Dataset content>
________________

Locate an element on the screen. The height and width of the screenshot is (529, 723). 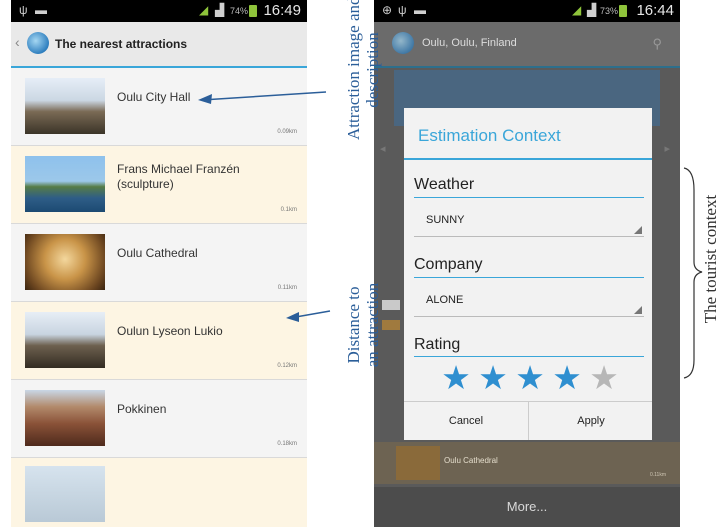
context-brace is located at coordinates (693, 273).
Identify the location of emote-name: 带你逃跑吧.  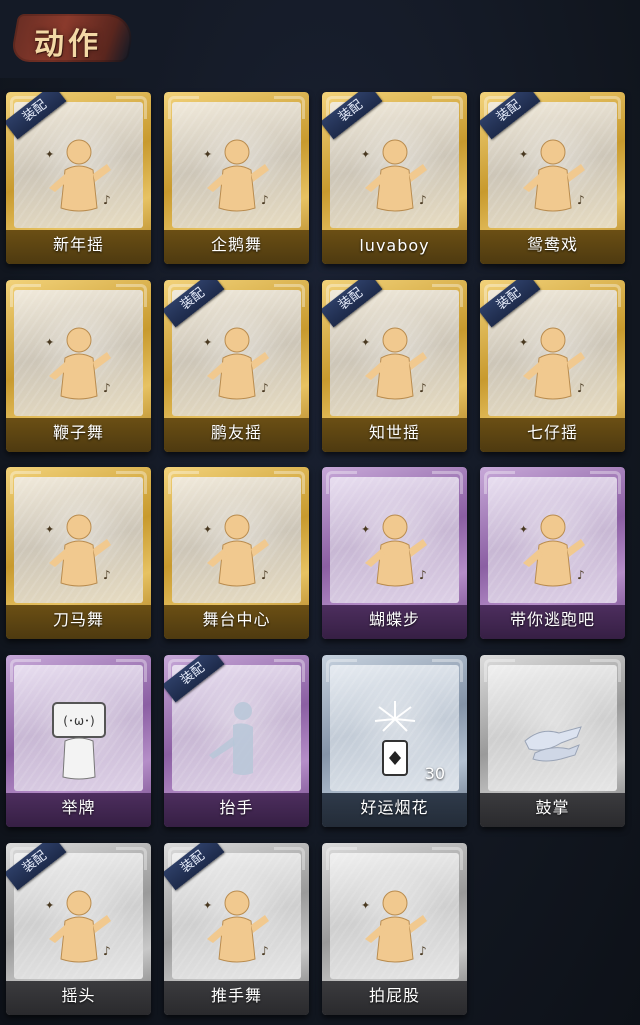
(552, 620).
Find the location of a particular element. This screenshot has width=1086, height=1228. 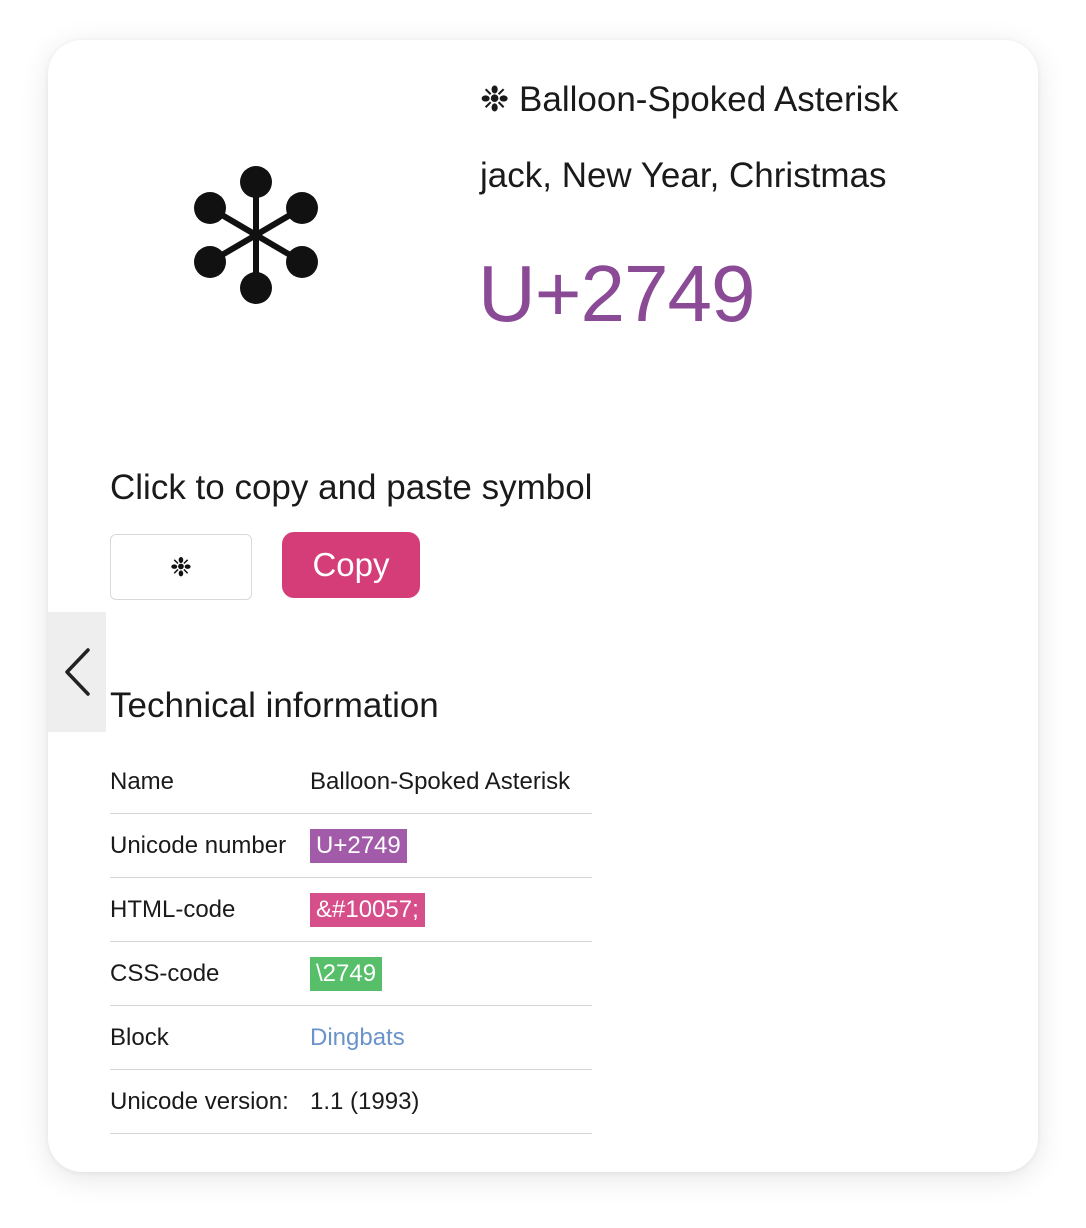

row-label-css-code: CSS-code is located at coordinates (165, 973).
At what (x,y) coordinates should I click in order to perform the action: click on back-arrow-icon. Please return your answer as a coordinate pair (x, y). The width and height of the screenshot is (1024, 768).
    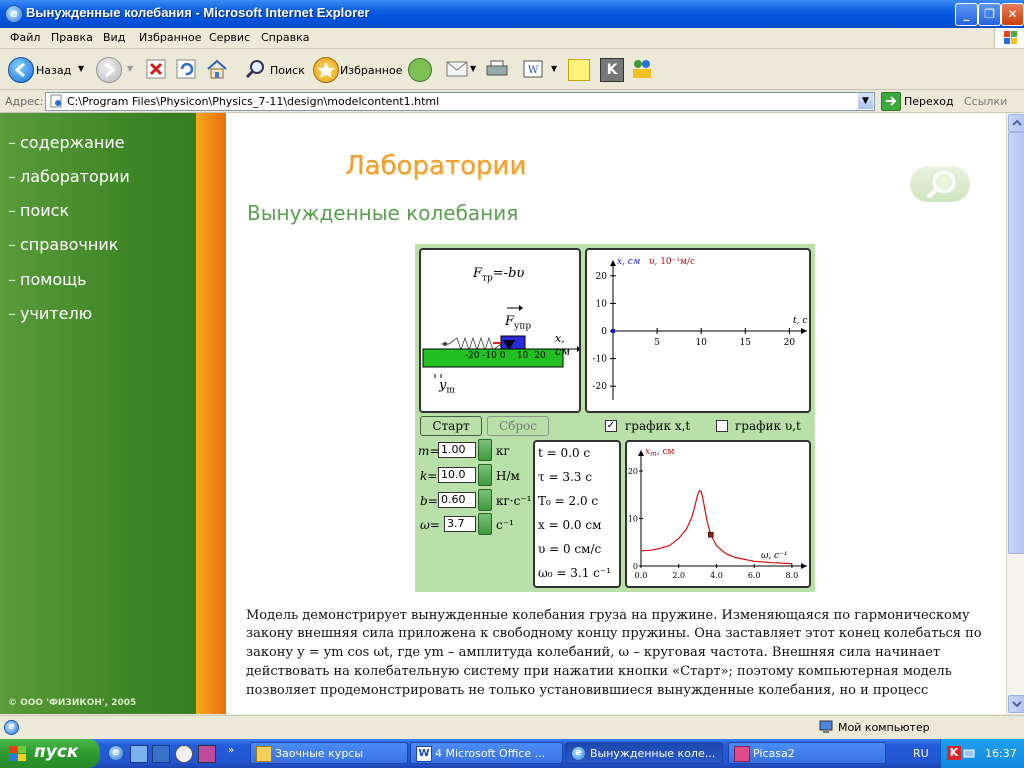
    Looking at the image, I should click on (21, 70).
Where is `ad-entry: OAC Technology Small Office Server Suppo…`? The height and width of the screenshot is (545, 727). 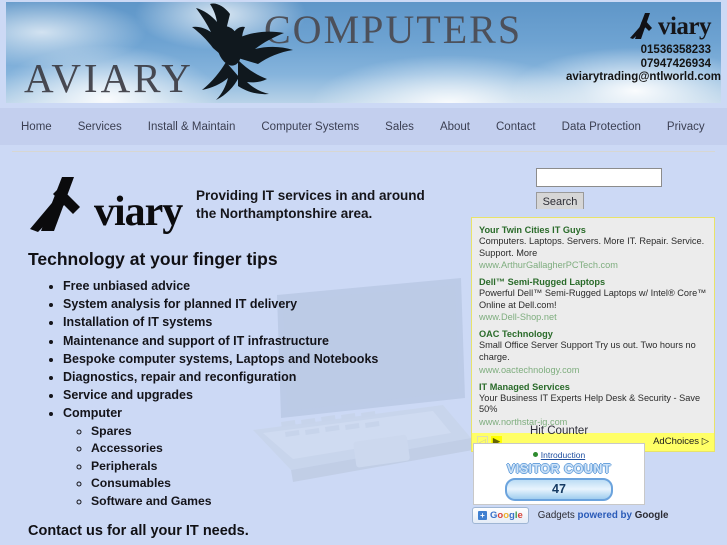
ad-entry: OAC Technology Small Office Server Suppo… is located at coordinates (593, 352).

________________

Task requirements>
Reproduce the data verbatim, starting at the line that contains "Identify the location of emote-name: 带你逃跑吧." and ending with the last line of the data, both ends included. Omit the pictures.

Task response>
Identify the location of emote-name: 带你逃跑吧.  
(552, 620).
Find the location of a particular element. This screenshot has width=1086, height=1228. 

row-label-css-code: CSS-code is located at coordinates (165, 973).
At what (x,y) coordinates should I click in order to perform the action: click on back-arrow-icon. Please return your answer as a coordinate pair (x, y). The width and height of the screenshot is (1024, 768).
    Looking at the image, I should click on (21, 70).
Where is `ad-entry: OAC Technology Small Office Server Suppo…`? The height and width of the screenshot is (545, 727). 
ad-entry: OAC Technology Small Office Server Suppo… is located at coordinates (593, 352).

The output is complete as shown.